X509 certificates wrap an asymmetric public key with some meta information and a signature - the issuer, serial number, subject alternative names. The signature is either by the private key in the key pair (a self-signed cert) or by another certificate's private key.

The biggest difficulty with OPC UA is that it needs the ability to:

  • X509 v3 support
  • Subject alt names including DNS and IP entries
  • Create self-signed certificates (via the certificate-creator tool)
  • Save/read ASCII armoured (PEM) certificate (and private key) from a buffer
  • Verify a certificate's signature and contents (e.g. validity dates)
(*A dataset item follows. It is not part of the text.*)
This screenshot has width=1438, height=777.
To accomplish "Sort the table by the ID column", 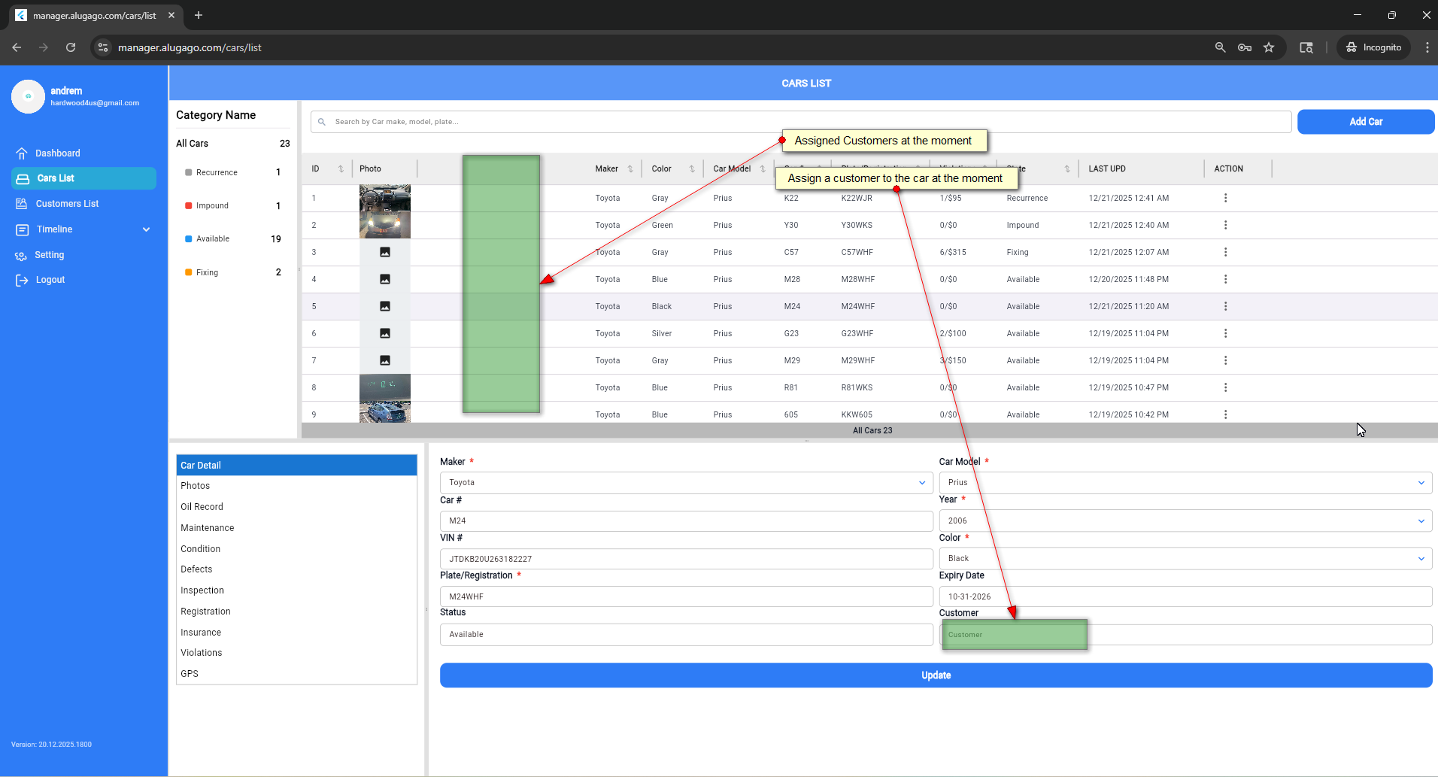I will click(x=340, y=169).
Future versions of the crate might also want to:

  • Check the certificate's signing chain
  • Maintain a trust store or folder where trusted root signing keys can be stored.

All of this is supplied by OpenSSL and has comprehensive support for doing all these things. Whereas it appears to be rather weak in pure-Rust implementations. For example webpki is primarily concerned with parsing an X509, and not creating one or signing another one. The rcgen crate might be a viable way of generating certs and pem may be viable for encoding / decoding them.

X509 Fields

X509 Certs are generated subject to the requirements of OPC UA which requires a serial number and the first alt subject name to be an application URI. Subsequent alt subjects can be IP or DNS entries of the host.

Ordinarily a valid self signed cert can be produced by using the certificate-creator tool.

PKI infrastructure

All certificates and a server's private key are managed by the CertificateStore. Each cert and key is stored on disk in a PEM encoded file with different directories representing rejected and accepted certs.

The certificate store is implemented in Rust but uses OpenSSL to read/write certs from PEM format and validate their contents.